Bing Product Upload
- Bing Product Upload homepage
- Developer(s): Microsoft
- Website: https://web.archive.org/web/20090619032221/http://www.bing.com:80/productupload/?

= Bing Product Upload =

Bing Product Upload (codenamed Agora, formerly Windows Live Product Upload and Live Search Product Upload) was part of Microsoft's Bing search engine. It enabled online shoppers using Bing Shopping to find easily find merchant's products.

Product Upload helped merchants to upload their product catalogs in either text or XML file formats. It supported bulk uploads using FTP and browser-based uploads using HTTP. After the products were uploaded, they became visible to online shoppers using Bing Shopping. Shoppers were able to view prices, descriptions, and product images, and a direct link to the merchant's website to purchase their products. Merchants required a Windows Live ID to log in and sign up.
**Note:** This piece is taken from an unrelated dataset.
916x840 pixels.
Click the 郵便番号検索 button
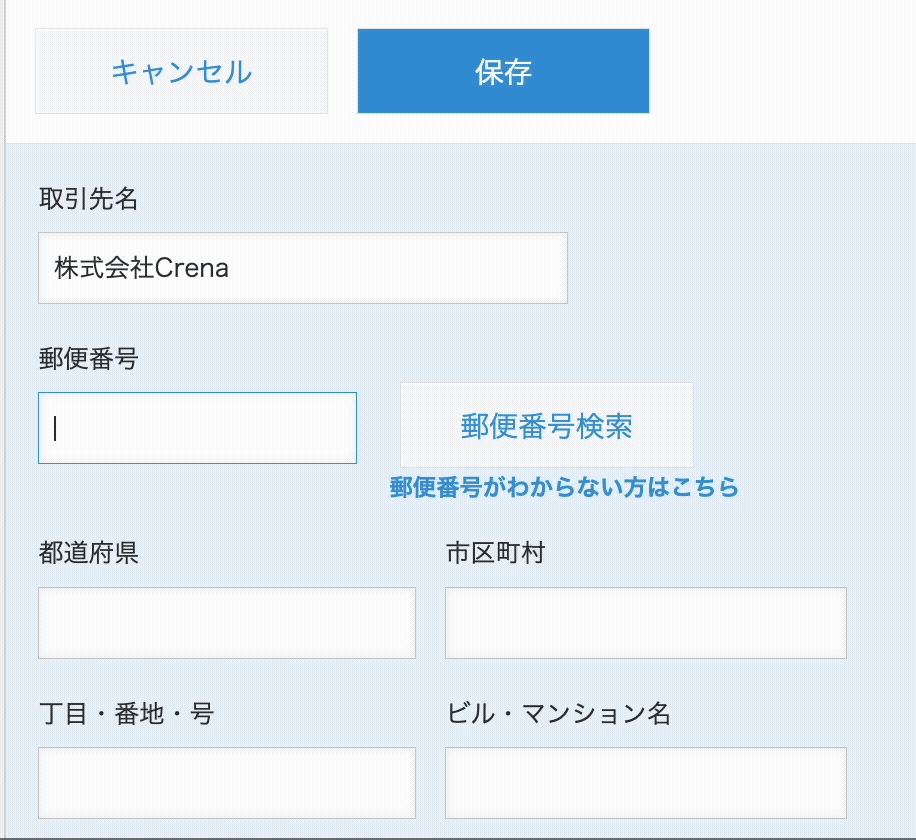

Bing Product Upload was discontinued on 15 May 2009.

== Features ==

=== Catalog Management ===
Merchants might upload their product catalogs in any of the formats supported: text or XML through either HTTP upload or FTP. Products could include images, description, price, and links to web addresses on the merchant's website. They could upload any number of catalogs with no specific limits. Once the catalog was successfully published and has passed the validation steps it would be searchable through Bing Shopping.

=== Reporting ===
Merchants could use Product Upload to keep up to date on the status of their catalogs and keep track of their products on Bing Shopping.